** Dataset excerpts follows **

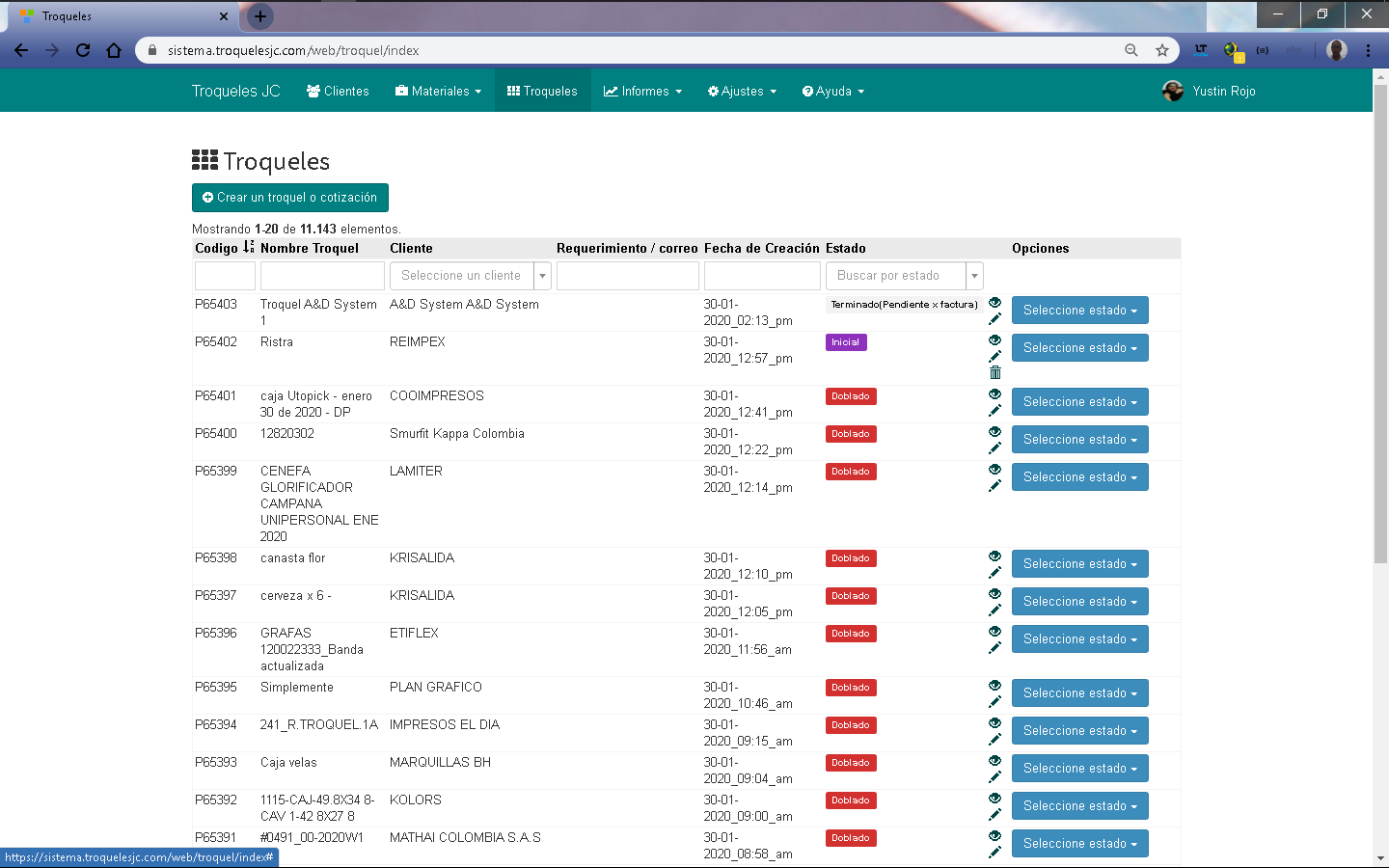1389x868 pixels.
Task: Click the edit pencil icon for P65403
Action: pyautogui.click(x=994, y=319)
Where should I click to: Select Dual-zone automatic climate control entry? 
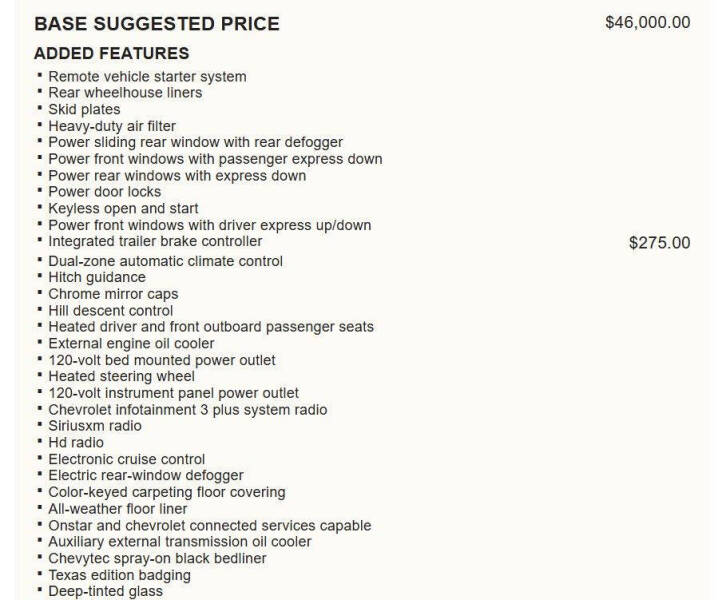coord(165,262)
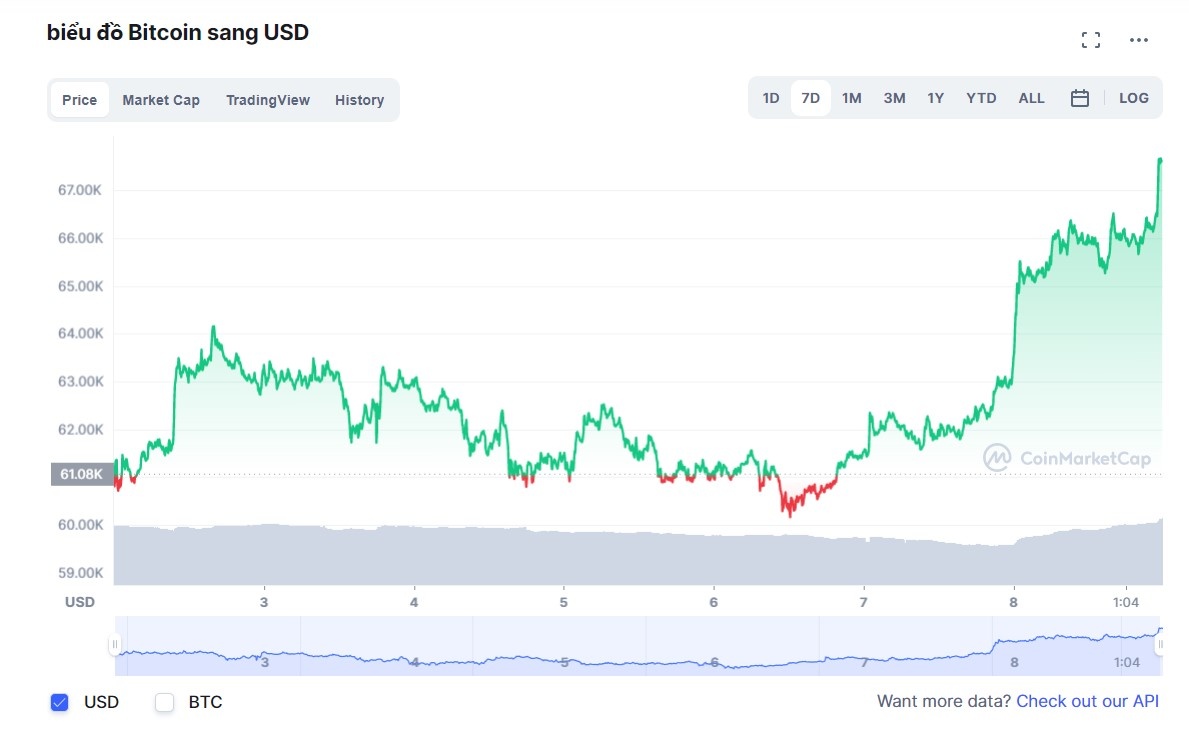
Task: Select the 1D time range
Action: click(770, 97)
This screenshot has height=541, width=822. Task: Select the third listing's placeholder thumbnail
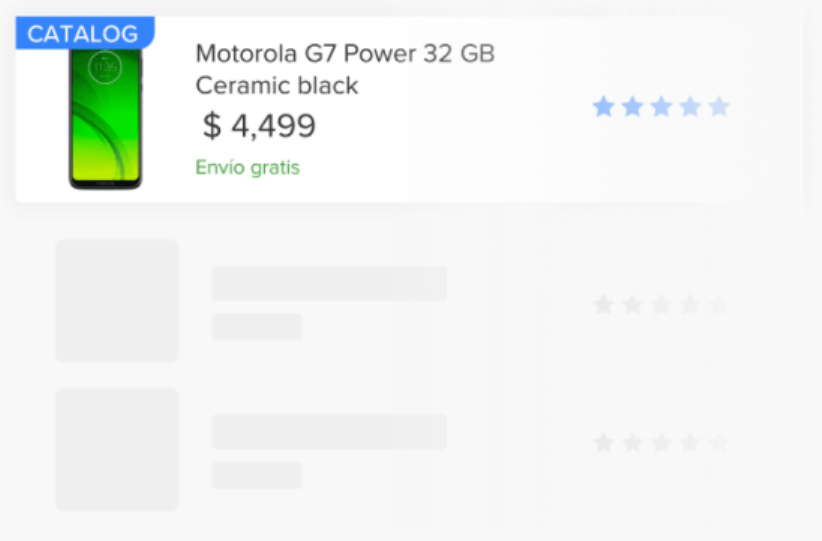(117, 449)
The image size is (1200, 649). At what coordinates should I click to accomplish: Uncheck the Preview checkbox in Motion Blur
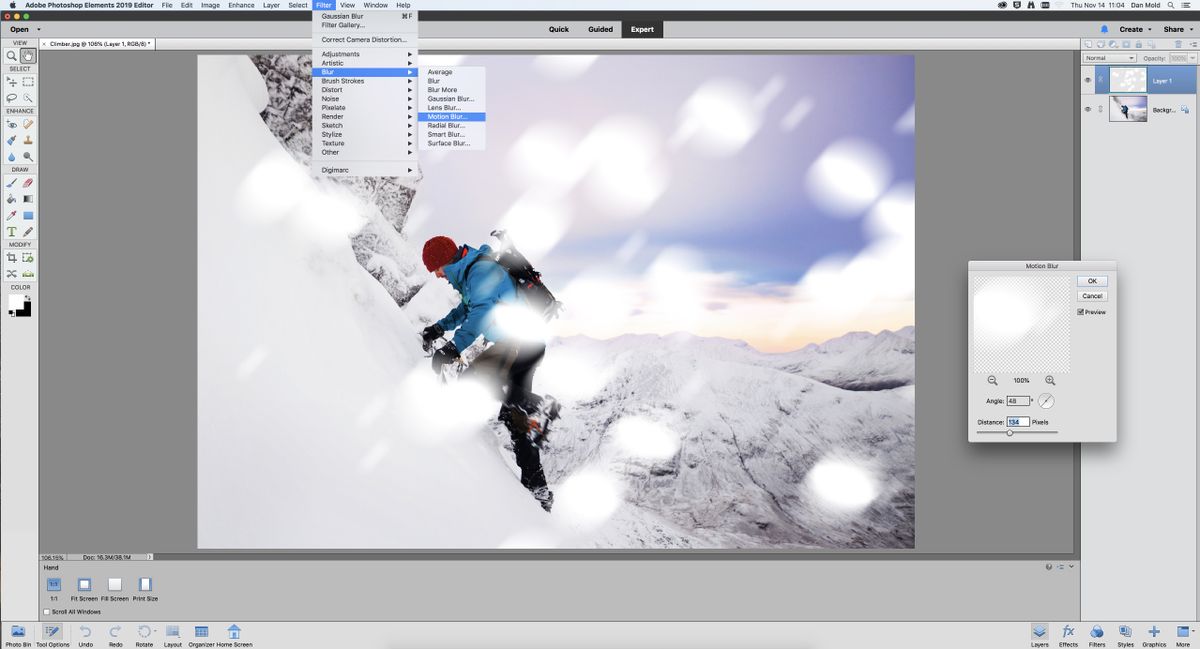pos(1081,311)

** End of Dataset excerpts **

In the copy you return, include exactly the lines from the one containing "The image size" through the final line of the listing, and no pictures.

The image size is (1200, 649). At what coordinates should I click to accomplish: Uncheck the Preview checkbox in Motion Blur
pos(1081,311)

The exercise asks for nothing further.